Deshbondhu Chittoronjon Dash (দেশবন্ধু চিত্তরঞ্জন দাশ)

 

Portrait_of_Chittaranjan_Das.JPG

Portrait of Deshbondhu. Image Source: Wikimedia Commons

Recently I was reading over the “Presidential Address of Desabhandhu C. R. Das at the thirty-seventh session of the Indian National Congress held at Gaya on 26th December 1922” also known as “Freedom Through Disobedience.” I kept highlighting key passages for my own reference, but I thought that I’d post them up here for those interested in such things but who don’t have the time or desire to read the full 75 page speech. Unless otherwise noted, all quotes here come from that speech. But if you are interested in reading a lot, you could also check out this other collection of his speeches, “India for Indians” which fleshes out some of the details of Deshbondhu’s worldview which his Gaya speech leaves out. This will be somewhat relevant to the Ancient Constitution post I made earlier.
Deshbondhu (title meaning “friend of the nation”) seems like a much more lucid thinker than practically any other Indian independence leader who has risen to prominence in the historical memory of Indian independence in the west. In many ways he ends up approaching conclusions which in the west are associated with radical federalism, anarchism, classical liberalism, or proto-fascist conservatism.

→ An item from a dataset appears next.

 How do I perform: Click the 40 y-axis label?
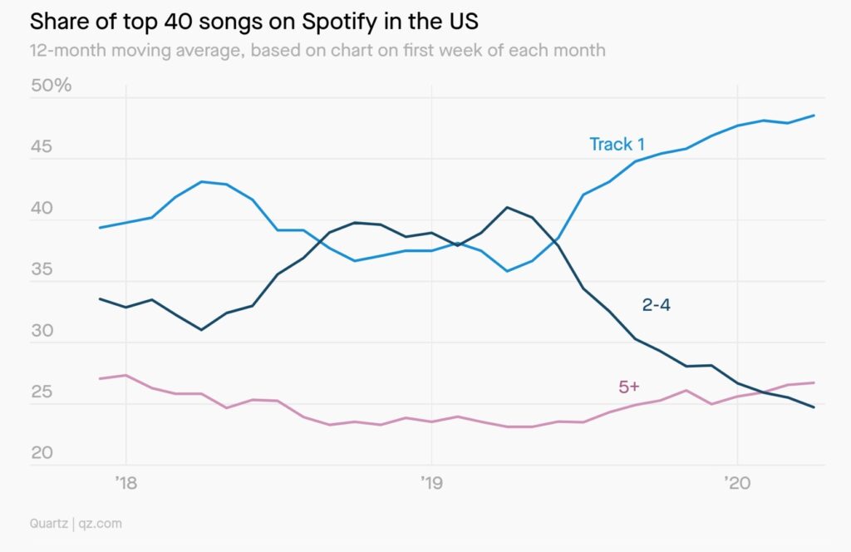pos(41,209)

If this collection of ideas seems incongruous to you, you might want to check out this essay on anarchism and nationalism called Anarchist Integralism: Aesthetics, Politics and the Après-Garde which although hostile to integralism, shows how all these ideas are related to one another. Ultimately I think that Deshbondhu’s Swaraj ideology, like the preceding Swadeshi Ideology in its Bankinchandra through its Tagore forms, as well as Subhash Chandra Bose‘s unnamed ideology, and pretty much all forms of Bengali and Indian “culturalism” including Hindutva are all Indian manifestations of integralism. Deshbondhu’s iteration seems to be a more anarchic, libertarian, and internationalist iteration of Indian integralism than the average (though not as free spirited as Tagore).

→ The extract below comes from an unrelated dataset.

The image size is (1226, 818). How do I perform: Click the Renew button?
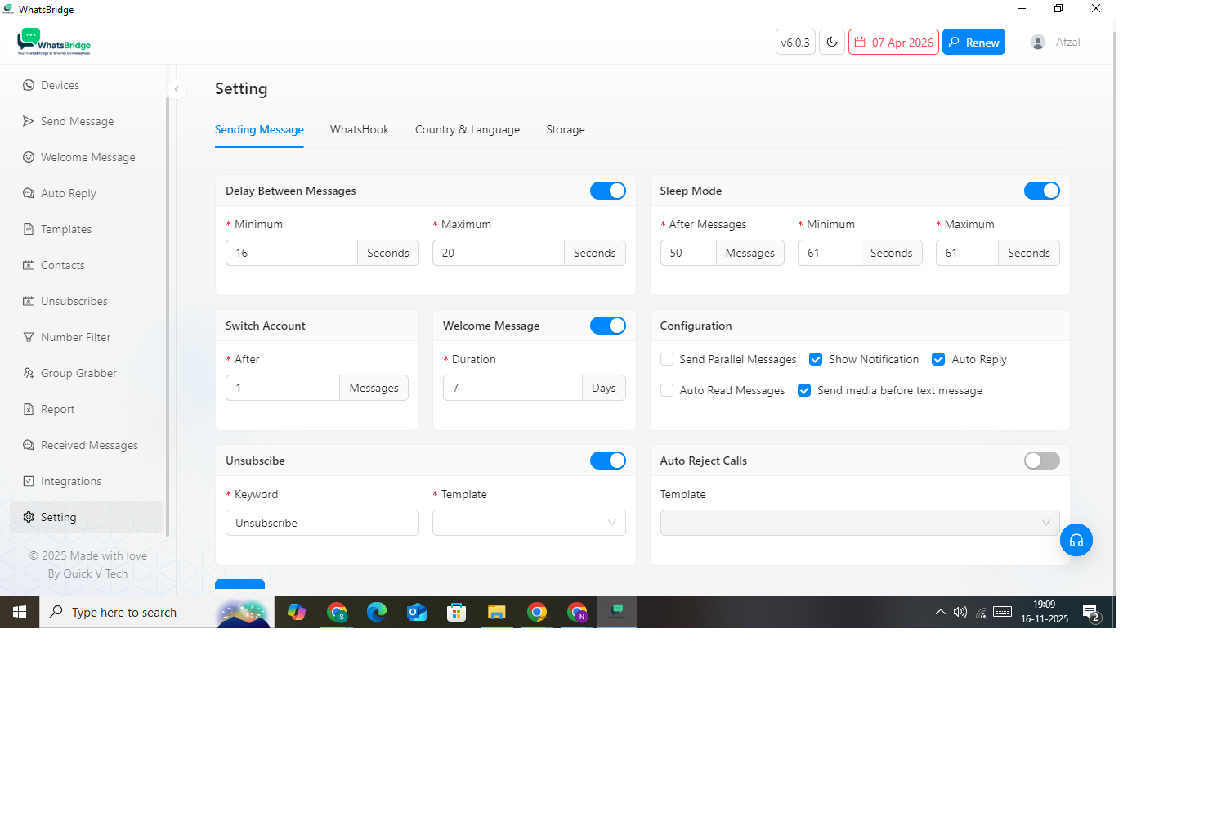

Like Burke, and the liberals I mentioned in the Ancient Constitution post, Deshbondhu believed that rule of law had to be subservient to some other concept of law (shall we call it natural law?) in order to justify obedience:

Why are the Indian Criminal Law Amendment Act 1908 and the Prevention of Seditious Meetings Act 1911 to be retained on the Statute Book? For the preservation of law and order? They little think these learned gentlemen responsible for the report that these Statutes, giving as they do to the Executive wide, arbitrary and discretionary powers of constraint, constitute a state of things wherein it is the duty of every individual to resist and to defy the tyranny of such lawless laws. These Statutes in themselves constitute a breach of law and order, for, law and order is the result of the rule of law; and where you deny the existence of the rule of law, you cannot turn round and say it is your duty as law-abiding citizens to obey the law.